En la otra punta, no era la sobremesa de Cristiano, autor de un punterazo al aire tras una incursión de Kroos. Poco después, en su mejor aparición de mediodía, el portero culé le desvió un disparo con cicuta. De Benzema, cada día más crucificado, ni gota salvo su cabezazo al poste. El Madrid, como su oponente, se batía mejor de lo que jugaba.
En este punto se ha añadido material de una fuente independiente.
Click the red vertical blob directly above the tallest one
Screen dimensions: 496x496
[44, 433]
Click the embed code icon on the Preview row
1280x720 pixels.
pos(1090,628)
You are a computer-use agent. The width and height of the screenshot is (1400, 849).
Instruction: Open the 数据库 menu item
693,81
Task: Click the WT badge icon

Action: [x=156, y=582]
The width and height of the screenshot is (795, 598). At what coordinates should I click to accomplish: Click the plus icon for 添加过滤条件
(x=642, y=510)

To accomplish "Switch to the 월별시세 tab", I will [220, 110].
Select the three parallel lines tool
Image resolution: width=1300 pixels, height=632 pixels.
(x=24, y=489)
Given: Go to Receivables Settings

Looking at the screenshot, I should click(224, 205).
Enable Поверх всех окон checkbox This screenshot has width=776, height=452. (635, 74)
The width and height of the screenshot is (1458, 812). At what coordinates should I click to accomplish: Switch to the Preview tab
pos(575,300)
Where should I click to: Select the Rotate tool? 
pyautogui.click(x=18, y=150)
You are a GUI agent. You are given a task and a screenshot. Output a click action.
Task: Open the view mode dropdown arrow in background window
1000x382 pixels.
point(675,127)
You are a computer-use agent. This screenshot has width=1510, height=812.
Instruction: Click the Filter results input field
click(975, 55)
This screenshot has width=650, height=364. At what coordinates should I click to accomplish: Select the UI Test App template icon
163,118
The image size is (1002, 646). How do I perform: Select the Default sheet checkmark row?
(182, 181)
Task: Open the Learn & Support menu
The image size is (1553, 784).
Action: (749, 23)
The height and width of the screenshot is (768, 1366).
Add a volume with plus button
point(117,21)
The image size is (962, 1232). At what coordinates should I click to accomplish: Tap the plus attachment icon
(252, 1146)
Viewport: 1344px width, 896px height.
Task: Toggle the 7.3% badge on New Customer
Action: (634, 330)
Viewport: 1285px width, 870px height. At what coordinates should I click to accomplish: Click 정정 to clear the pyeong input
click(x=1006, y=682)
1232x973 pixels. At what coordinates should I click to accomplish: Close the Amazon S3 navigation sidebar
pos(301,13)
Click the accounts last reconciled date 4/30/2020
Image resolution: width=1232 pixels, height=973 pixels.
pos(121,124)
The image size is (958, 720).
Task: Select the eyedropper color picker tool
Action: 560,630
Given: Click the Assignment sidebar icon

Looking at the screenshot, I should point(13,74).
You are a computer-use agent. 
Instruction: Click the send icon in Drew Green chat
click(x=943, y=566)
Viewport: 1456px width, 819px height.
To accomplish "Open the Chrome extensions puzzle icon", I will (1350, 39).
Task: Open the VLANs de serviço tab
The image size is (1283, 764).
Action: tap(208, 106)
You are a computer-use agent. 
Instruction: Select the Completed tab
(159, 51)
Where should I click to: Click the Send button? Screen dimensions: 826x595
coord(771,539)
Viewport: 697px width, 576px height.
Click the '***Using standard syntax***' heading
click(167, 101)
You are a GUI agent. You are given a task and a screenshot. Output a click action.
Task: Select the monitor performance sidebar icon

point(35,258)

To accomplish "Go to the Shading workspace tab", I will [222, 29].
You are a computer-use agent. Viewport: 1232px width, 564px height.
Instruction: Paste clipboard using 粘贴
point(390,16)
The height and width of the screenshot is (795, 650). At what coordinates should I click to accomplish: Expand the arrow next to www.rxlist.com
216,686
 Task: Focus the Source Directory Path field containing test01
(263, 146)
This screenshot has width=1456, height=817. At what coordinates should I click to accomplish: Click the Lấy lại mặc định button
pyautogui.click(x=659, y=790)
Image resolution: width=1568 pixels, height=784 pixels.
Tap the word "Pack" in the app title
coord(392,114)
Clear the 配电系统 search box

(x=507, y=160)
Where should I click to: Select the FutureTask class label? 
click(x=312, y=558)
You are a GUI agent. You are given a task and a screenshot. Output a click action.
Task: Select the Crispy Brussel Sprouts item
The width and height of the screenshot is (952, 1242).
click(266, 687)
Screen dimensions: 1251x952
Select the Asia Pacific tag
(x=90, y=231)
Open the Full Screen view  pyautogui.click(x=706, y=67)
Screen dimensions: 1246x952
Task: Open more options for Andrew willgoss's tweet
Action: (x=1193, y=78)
Todo se alteró tras el descanso. Se diluyó el remedio de Kovacic, que quién sabe si a la larga no le pasará factura a Zidane. El Barça se sacudió al Madrid y trincó el partido por la pechera. Busquets puso las botas en hora, Iniesta cantó una nana a la pelota, Rakitic se agitó y Sergi Roberto sacó la cadena a Marcelo. Piqué nunca se fue y amaneció Messi, ya sin el gesto taciturno del preámbulo. Paulinho seguía como Paulinho y Suárez no rehuía trinchera alguna con sus particulares guerrillas, que más suelen desquiciar a los rivales que al propio uruguayo. Demasiado para un Madrid desplomado, solo espectador del Barça más sinfónico. Ni Kovacic, ni Casemiro, ni Kroos, ni Modric… Todos, uno tras otro, se fundieron. Como evidencia, el primer tanto. Busquets se despojó de cuantos rivales le salieron al paso y dio aire a Rakitic, al que el Madrid hizo el pasillo de la jornada. El croata avanzó por el eje sin centinelas a su paso, conectó con Sergi Roberto y el lateral encontró a Luis Suárez en el otro pico del área. Kovacic, hipnotizado por Messi, se fue a por La Pulga, que pasaba de la jugada. Tan liberado estaba el charrúa para rematar como desatendido Rakitic en la estupenda aventura que se inició con el jugadón de Busquets. El Barcelona ya daba monserga a la pelota. Tanta que el Madrid no podía ni hacer cambios.

Con Messi al frente y todo su coro afinado, el cuadro de Valverde esprintó hacia la victoria ante un Real sin depósito, agotado de cazar pulgas. El argentino sacó el repertorio, cerca y lejos de Keylor, y el conjunto culé se articuló de maravilla sobre el albiceleste. Suya fue una asistencia con pie clínico para Suárez que derivó en un tiro al palo del propio Messi. Carvajal pegó un cachete al balón, pero aun así Paulinho, que rebotea en el área ajena como nadie, embocó. Como en el penalti no hay ley de la ventaja, pena máxima y expulsión de Carvajal. Messi, que solo no parece Messi cuando tiene un duelo esgrimista con los porteros, metió un zurriagazo y lo festejó con rabia y torería hacia la grada, hacia propios y extraños.

A partir del 0-2 y con diez el Madrid, el duelo se quedó sin trama. La cita se volvió un cruce de caminos de una portería a otra. Se arrimaron al gol Bale y Ramos. Lo mismo que Semedo y André Gomes, porque Messi ya repartía chuches para todos, titulares y suplentes. Como prueba, el tercer gol. Otro pase de cirujano, este para Aleix Vidal, que puso el broche al liderazgo del Barça y dejó en la cuneta a un Madrid tan borroso en la Liga que deberá apelar a la remontada de todas las remontadas entre las remontadas. El Barça se lo comió.